Domain And Language Experts View. The page dedicated to the management of an ontology label, specifically designed for the Domain and Language Experts, has been equipped with functionalities that permits revisions of the linguistic layer. This set of functionalities permits to revise translations of names and descriptions of each entity (concepts, individuals, and properties).

For facilitating the browsing and the editing of the translations, a quick view box has been inserted into the mask (as shown in Fig. 2); in this way, language experts are able to navigate through the available translations and, eventually, invoke the translation service for retrieving a suggestion or, alternatively, to edit the translation by themselves (Fig. 3).

Fig. 2.
figure 2

Multilingual box for facilitating the entity translation

Fig. 3.
figure 3

Quick translation box for editing label translations

Approval And Discussion Facilities. Given the complexity of translating domain specific ontologies, translations often need to be checked and agreed upon by a community of experts. This is especially true when ontologies are used to represent terminological standards which need to be carefully discussed and evaluated. To support this collaborative activity we foresee the usage of a wiki-style paradigm [14], expanded with the possibility of assigning specific translations of ontology labels to specific experts who need to monitor, check, and approve the suggested translations. This customization promotes the management of the changes carried out on the ontology (in both layers) by providing the facilities necessary to manage the life-cycle of each change.

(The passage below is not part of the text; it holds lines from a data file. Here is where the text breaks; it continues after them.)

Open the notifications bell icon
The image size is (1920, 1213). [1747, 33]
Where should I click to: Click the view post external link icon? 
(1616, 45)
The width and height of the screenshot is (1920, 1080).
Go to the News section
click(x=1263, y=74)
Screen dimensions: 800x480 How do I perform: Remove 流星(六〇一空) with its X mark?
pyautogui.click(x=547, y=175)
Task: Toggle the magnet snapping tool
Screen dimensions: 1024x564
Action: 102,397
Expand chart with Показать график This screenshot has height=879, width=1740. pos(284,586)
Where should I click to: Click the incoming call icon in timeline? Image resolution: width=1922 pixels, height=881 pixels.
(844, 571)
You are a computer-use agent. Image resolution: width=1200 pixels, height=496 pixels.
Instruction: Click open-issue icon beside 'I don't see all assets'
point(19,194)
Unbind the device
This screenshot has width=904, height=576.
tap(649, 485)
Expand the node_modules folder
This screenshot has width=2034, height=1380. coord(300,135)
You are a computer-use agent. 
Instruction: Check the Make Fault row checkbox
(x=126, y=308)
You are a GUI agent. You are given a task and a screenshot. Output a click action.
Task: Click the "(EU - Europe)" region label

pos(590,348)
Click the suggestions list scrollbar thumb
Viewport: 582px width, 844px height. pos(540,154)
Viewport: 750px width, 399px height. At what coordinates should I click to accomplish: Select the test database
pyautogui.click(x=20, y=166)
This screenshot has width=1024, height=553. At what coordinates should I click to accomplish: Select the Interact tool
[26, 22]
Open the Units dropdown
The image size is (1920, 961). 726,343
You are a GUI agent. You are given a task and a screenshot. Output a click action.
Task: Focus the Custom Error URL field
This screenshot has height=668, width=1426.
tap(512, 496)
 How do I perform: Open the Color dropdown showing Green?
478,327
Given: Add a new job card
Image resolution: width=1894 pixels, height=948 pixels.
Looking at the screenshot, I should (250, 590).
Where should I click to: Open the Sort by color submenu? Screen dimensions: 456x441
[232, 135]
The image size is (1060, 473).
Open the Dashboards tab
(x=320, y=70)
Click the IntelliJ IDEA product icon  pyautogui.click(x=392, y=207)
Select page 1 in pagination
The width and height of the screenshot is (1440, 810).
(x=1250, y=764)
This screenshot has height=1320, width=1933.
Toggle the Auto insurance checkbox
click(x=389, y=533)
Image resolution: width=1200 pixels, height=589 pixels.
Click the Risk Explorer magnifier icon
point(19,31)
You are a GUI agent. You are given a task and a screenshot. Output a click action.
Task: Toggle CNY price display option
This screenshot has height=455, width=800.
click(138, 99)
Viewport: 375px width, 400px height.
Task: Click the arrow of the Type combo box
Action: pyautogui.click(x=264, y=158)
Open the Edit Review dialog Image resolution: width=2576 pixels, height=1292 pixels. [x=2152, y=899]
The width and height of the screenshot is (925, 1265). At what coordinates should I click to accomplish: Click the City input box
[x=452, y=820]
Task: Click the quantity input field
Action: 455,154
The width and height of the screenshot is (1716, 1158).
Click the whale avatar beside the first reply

These facilities may be split in two different sets of features. The first group may be considered as a monitor of the activities performed on each entity page. When changes are committed, approval requests are created. They contain the identification of the expert in charge of approving the change, the date on which the change has been performed, and a natural language description of the change. Moreover, a mechanism for managing the approvals and for maintaining the history of all approval requests for each entity is provided. Instead, the second set contains the facilities for managing the discussions associated with each entity page. A user interface for creating the discussions has been implemented together with a notification procedure that alerts users when new topics/replies, related to the discussions that they are following, have been posted.

“Quick” Translation Feature. For facilitating the work of language experts, we have implemented the possibility of comparing side-by-side two lists of translations. This way, the language expert in charge of revising the translations, avoiding to navigate among the entity pages, is able to speed-up the revision process.

Figure 4 shows such a view, by presenting the list of English concepts with their translations into Italian. At the right of each element of the table a link is placed allowing to invoke a quick translation box (as shown in Fig. 3) that gives the opportunity to quickly modify information without opening the entity page. Finally, in the last column, a flag is placed indicating that changes have been performed on that concept, and a revision/approval is requested.

Fig. 4.
figure 4

View for comparing label translations

5 Evaluation

Our goal is evaluating the usage and the usefulness of the ESSOT user facilities and the underlying service for suggesting domain-adapted translations.

In detail, we are interested in answering two main research questions:

  • RQ1 Does the proposed system provide an effective support, in terms of the quality of suggested translations, to the management of multilingual ontologies?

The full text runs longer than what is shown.